You know that Flemish Giants are not good for meat pens. They have little meat and grow slow. I have known a lot of people that have tried to breed Felmish Giants into their New Zealands to get bigger sooner and it does not work. The best meat pens that win for the kids are always New Zealand or Californians. Maybe you could sell your flemish babies and buy the meat pens. I know here the kids reserve their meat pens before they are born. Are your flemish Pedigreed? Here they would run about $75-$100 at 8 weeks old if they are pedigreed. You could get a great meat pen selling just one flemish baby.


----------



## RenMac Farm (Feb 1, 2012)

Well actually here in WV(at least in Northern WV) the Flemish bring more then the New Zealands or Californias for meat pens. last year they went for 100-200 per pen of 3 while the flemish went for 400 per pen of 3. Now at the show the NZ and cali's won over the FG's but in the sale they didnt. Yes the flemish we have are pedigreed. here the kids have to own both the buck and doe of the meat pen and show the doe at the show and sale beside the meat pen. The babies have to be 8-10 weeks old by August something the date hasnt been set yet. That meeting is the end of this month.
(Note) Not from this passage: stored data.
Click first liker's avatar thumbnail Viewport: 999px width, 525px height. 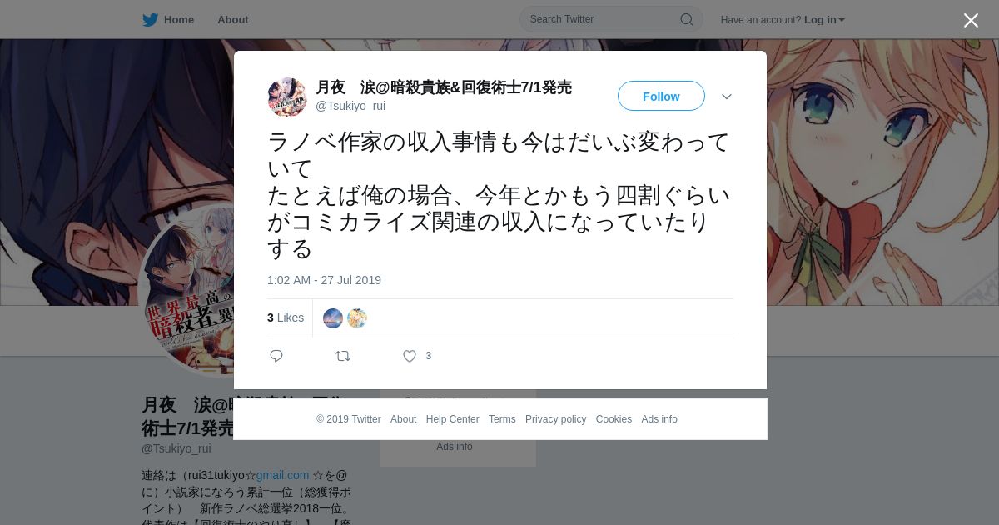pyautogui.click(x=333, y=318)
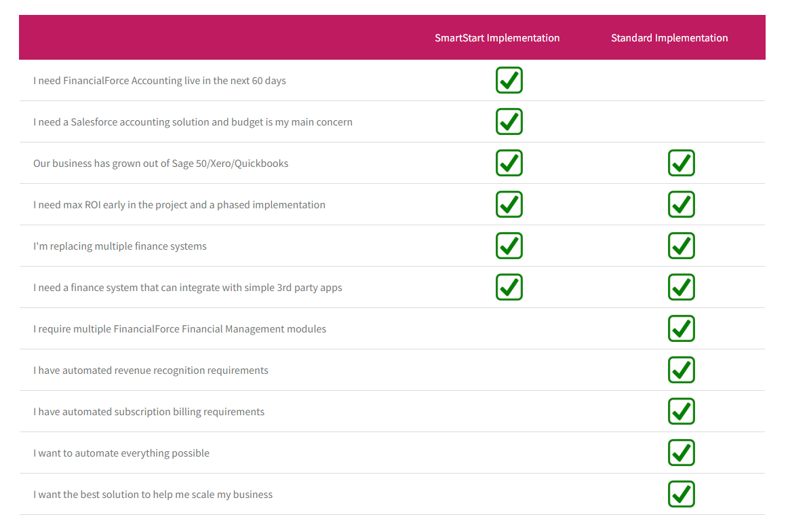Click SmartStart checkmark for 60 days go-live row

pos(509,80)
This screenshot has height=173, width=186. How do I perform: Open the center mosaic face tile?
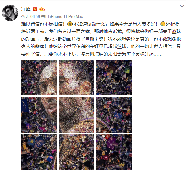77,115
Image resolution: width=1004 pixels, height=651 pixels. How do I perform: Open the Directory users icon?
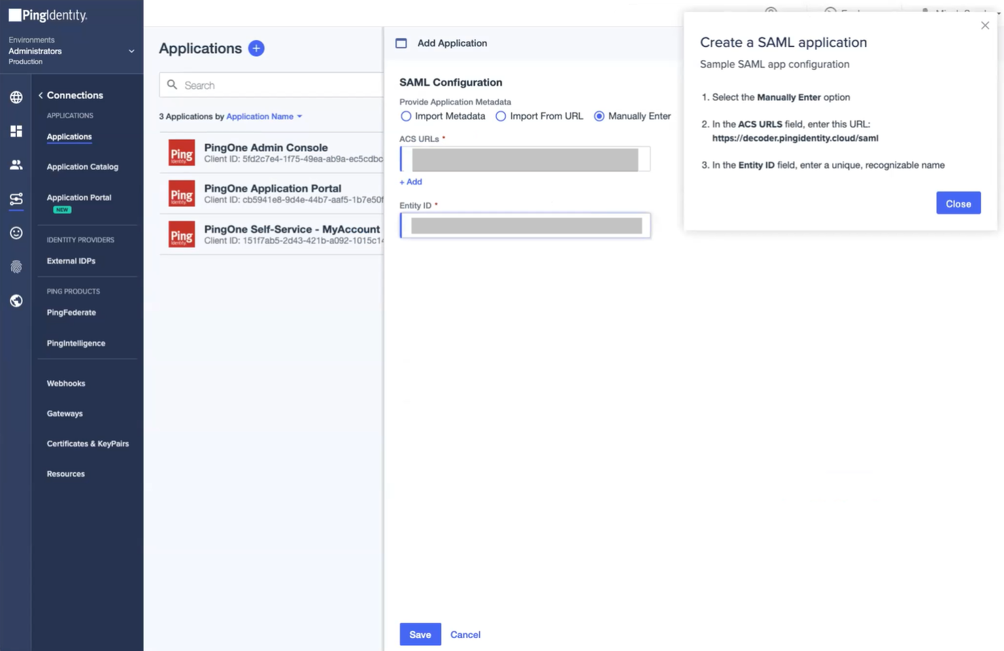[16, 165]
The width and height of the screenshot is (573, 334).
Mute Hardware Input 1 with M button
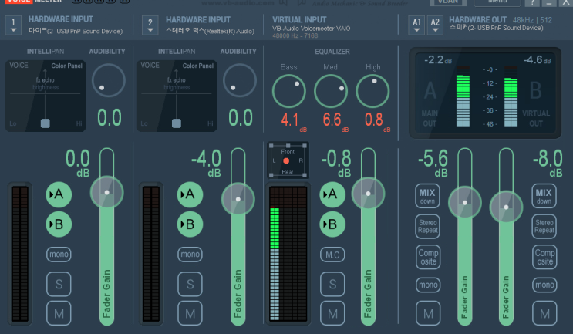click(x=59, y=313)
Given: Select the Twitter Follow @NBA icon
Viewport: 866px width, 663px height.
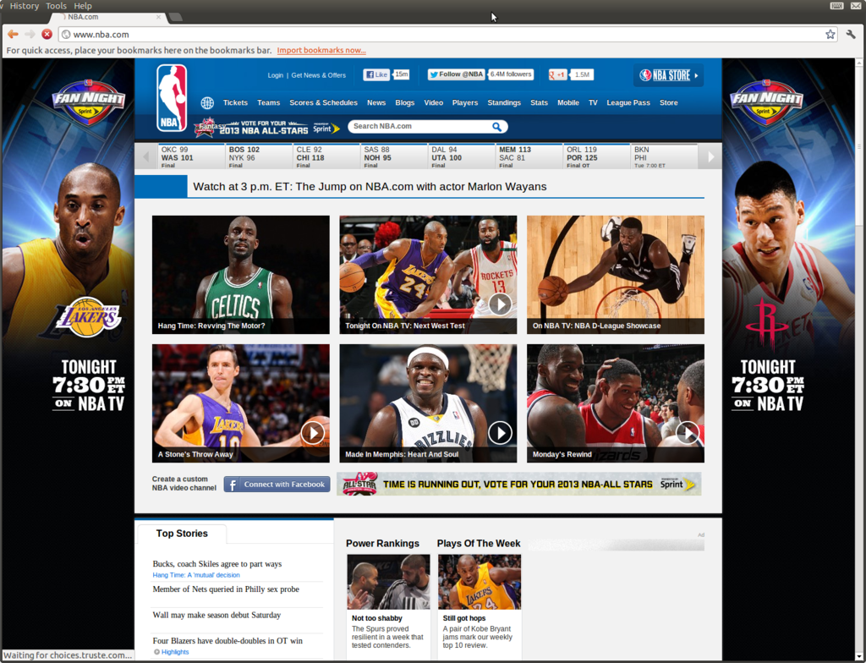Looking at the screenshot, I should 457,74.
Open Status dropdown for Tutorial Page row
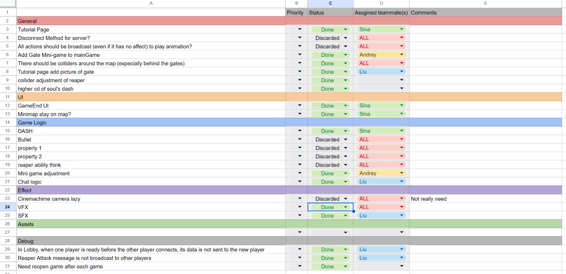 (x=345, y=30)
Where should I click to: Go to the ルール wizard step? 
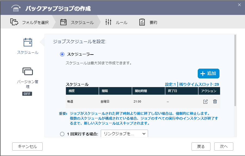pyautogui.click(x=121, y=23)
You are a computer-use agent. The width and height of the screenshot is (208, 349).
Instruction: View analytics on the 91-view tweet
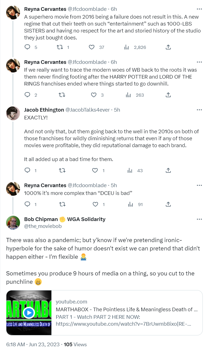point(131,204)
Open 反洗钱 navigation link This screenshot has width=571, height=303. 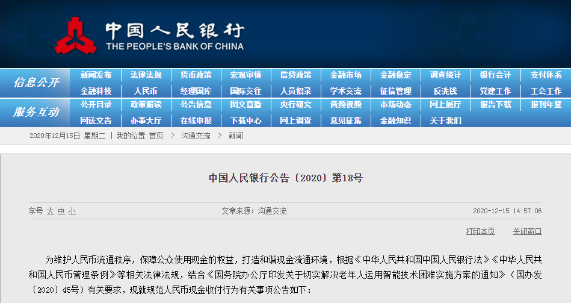coord(445,91)
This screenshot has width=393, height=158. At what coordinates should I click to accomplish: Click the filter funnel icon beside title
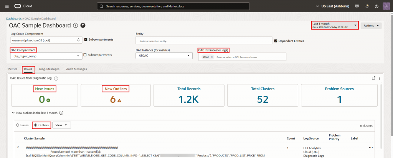[83, 25]
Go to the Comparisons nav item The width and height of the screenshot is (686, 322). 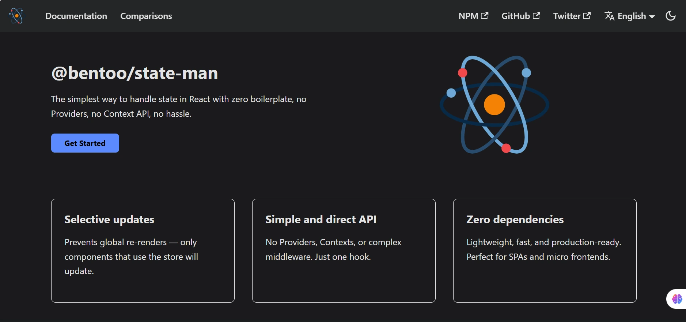[146, 16]
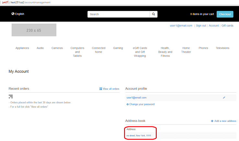The image size is (239, 141).
Task: Select the Home Theater category
Action: pyautogui.click(x=186, y=50)
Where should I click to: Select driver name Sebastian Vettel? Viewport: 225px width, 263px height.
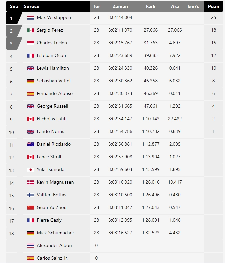point(54,81)
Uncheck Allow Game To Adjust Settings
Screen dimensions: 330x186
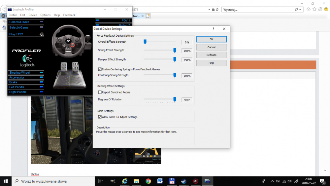coord(100,117)
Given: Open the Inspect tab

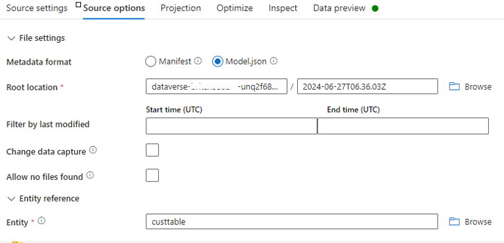Looking at the screenshot, I should click(283, 9).
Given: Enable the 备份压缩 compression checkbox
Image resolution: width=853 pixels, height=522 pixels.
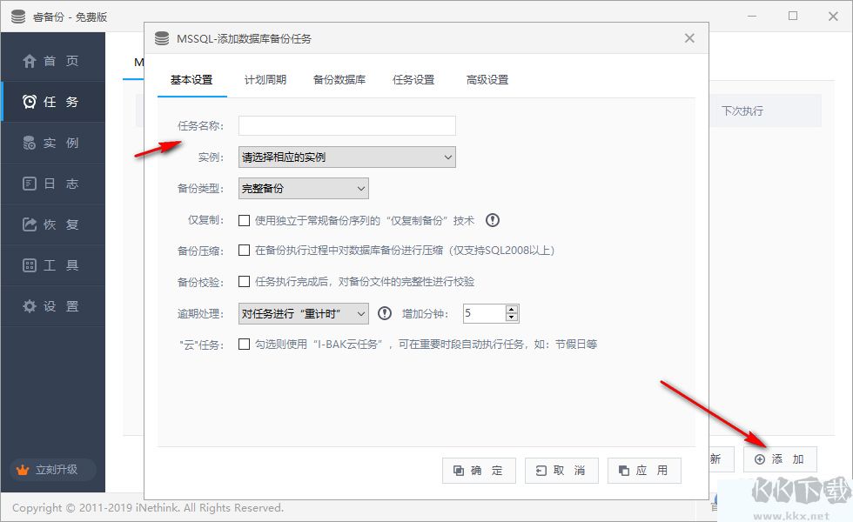Looking at the screenshot, I should [245, 251].
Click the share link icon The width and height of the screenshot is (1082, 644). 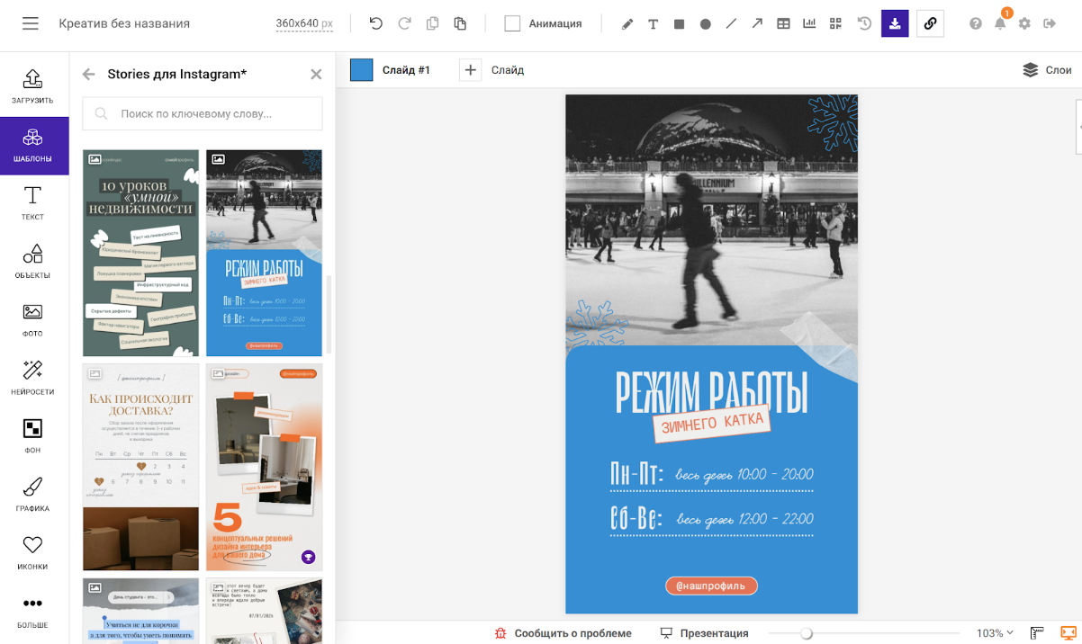point(930,24)
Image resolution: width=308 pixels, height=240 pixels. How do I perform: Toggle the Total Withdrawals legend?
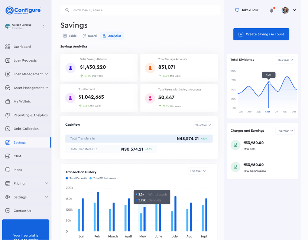(x=103, y=178)
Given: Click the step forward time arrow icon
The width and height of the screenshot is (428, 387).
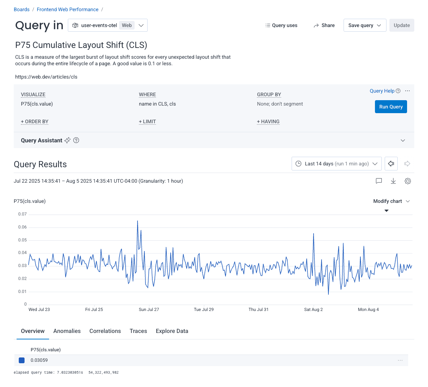Looking at the screenshot, I should click(x=407, y=164).
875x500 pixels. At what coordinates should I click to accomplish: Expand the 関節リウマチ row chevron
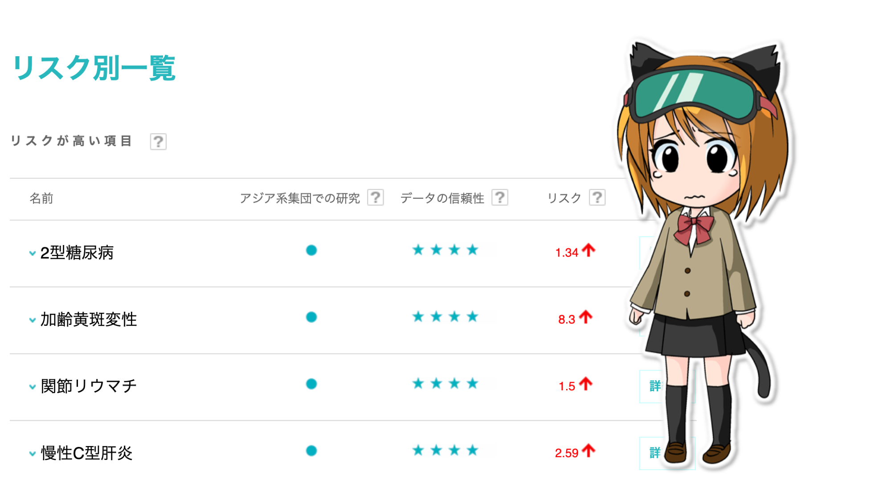(32, 387)
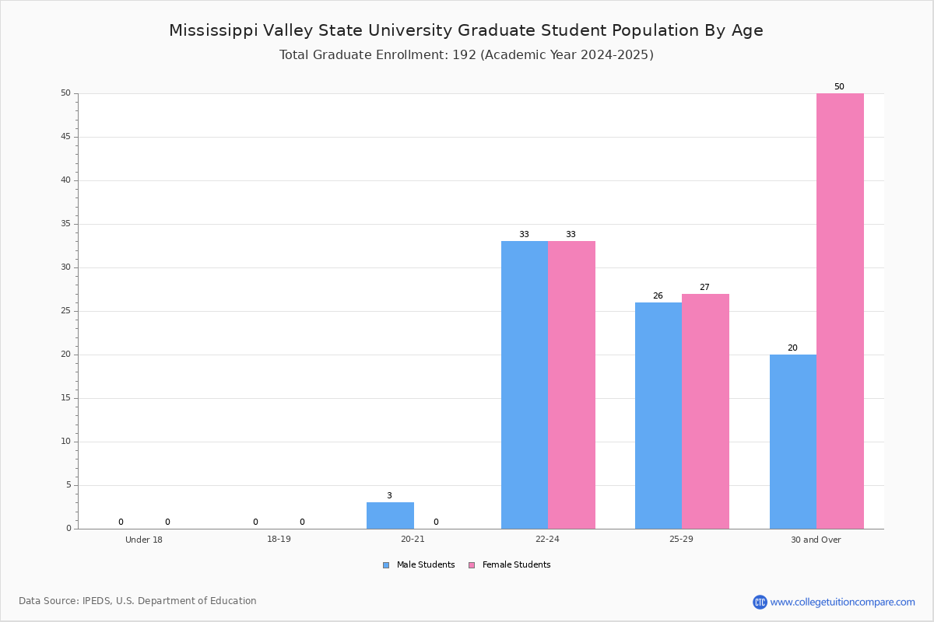The image size is (934, 622).
Task: Click the 30 and Over axis label
Action: click(x=816, y=540)
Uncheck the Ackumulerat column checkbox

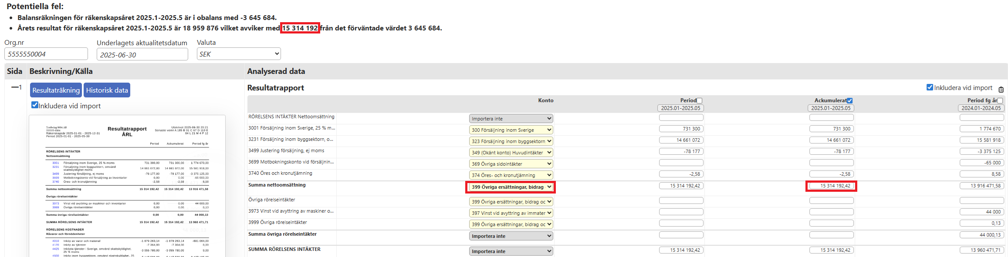[x=849, y=100]
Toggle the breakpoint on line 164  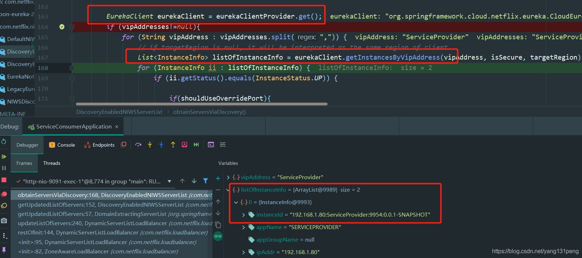[x=62, y=27]
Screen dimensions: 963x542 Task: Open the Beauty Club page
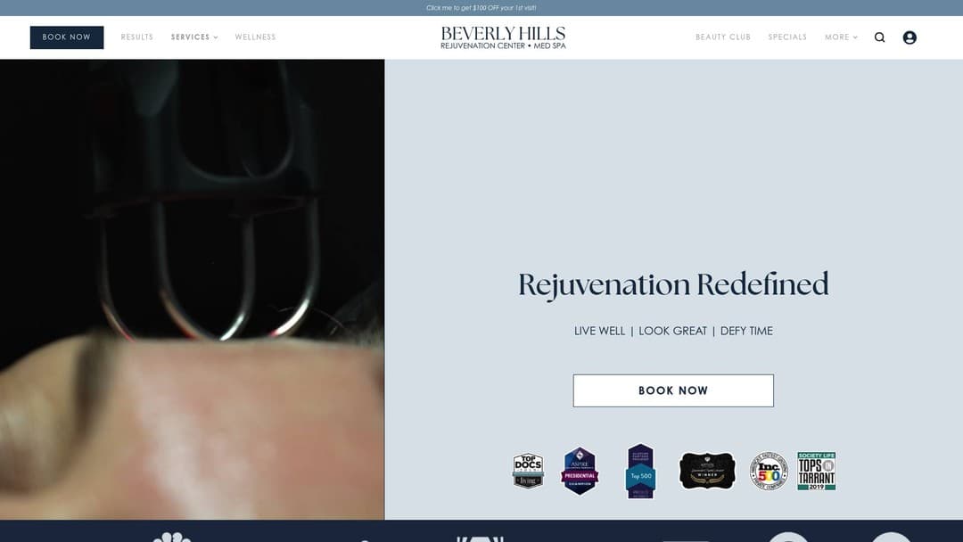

They are bred now b/c one of the does is a first time mom and I thought it best to get the first breeding out of the way before they had to be bred and produce so we can see what she produces and how many etc. the other doe this will be her fourth litter she has produced litters of 6,6, and 8. We plan on selling the first litter so we can buy some show cages for the show and sale and a tattoo kit etc. as long as they both produce and the babies live etc. The kids are counting down the days on a calendar till they are due. and cant wait to see what colors we get out of each cross. Then we have to decide which buck to use or both of them again for the show and sale babies.


----------



## RenMac Farm (Feb 1, 2012)

I just posted pics of 3 of them. I still have to get pics of the black buck when he returns from his visit at the neighbors.


----------



## Katiean (Feb 1, 2012)

I got my f;emish giants for my 4H project. To let you know how long ago that was, I paid $6 for my doe that Granded in 3 shows. She was a sandy. Then we had a white doe out of 2 steel parents. She was the most brilent white you ever wanted to see. I love Flemish.


----------